What is being asked:
Search the records for the string "computer", then copy each line that has it.

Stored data
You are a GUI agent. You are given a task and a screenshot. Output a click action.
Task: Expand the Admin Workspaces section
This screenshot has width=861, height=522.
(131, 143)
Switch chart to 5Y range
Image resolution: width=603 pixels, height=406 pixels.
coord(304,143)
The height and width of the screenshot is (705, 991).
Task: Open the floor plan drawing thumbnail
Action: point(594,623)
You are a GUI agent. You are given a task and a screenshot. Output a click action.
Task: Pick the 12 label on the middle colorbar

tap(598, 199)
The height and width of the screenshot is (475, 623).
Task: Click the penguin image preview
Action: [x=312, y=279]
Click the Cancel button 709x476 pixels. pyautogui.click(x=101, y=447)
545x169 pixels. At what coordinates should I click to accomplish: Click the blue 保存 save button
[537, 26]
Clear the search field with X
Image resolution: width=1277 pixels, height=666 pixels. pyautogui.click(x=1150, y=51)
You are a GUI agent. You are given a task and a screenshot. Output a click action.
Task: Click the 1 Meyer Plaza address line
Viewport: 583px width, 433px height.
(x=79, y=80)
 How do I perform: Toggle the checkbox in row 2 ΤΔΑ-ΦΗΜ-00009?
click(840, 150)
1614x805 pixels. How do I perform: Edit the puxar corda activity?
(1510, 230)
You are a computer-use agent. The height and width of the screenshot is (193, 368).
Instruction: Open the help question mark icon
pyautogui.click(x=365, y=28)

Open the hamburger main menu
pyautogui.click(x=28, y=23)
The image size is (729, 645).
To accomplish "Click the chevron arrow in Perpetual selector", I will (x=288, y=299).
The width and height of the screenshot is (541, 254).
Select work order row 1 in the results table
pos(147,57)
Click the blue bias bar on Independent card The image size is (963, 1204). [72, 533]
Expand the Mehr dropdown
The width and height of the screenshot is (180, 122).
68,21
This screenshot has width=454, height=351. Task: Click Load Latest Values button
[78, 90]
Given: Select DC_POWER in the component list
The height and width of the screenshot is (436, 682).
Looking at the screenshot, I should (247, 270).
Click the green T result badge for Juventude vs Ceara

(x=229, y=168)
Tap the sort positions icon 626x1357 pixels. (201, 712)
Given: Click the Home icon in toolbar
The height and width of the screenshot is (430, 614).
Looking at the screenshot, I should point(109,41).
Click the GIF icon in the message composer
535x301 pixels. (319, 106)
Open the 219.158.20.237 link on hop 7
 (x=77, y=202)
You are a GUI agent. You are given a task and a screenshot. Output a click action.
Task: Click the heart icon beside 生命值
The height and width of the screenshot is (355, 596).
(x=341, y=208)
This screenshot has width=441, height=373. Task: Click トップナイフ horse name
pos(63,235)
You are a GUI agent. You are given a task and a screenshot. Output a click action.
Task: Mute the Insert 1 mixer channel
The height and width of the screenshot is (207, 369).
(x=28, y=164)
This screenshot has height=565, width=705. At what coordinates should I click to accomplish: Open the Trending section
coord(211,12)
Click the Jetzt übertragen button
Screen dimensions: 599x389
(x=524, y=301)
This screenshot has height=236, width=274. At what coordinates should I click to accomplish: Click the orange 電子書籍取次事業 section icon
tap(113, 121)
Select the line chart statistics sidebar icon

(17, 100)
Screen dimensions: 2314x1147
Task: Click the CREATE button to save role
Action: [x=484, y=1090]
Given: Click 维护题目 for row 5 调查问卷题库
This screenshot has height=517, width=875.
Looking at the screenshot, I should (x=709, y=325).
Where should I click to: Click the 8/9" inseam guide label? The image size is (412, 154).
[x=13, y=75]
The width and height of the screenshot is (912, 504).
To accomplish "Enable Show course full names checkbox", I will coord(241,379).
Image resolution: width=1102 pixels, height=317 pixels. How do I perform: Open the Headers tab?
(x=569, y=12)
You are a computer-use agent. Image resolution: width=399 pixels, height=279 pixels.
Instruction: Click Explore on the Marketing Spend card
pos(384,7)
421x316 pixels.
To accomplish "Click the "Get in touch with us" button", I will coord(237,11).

Answer for the task:
You are a computer-use agent. The height and width of the screenshot is (193, 368).
You are a computer-use agent. Image resolution: width=399 pixels, height=279 pixels.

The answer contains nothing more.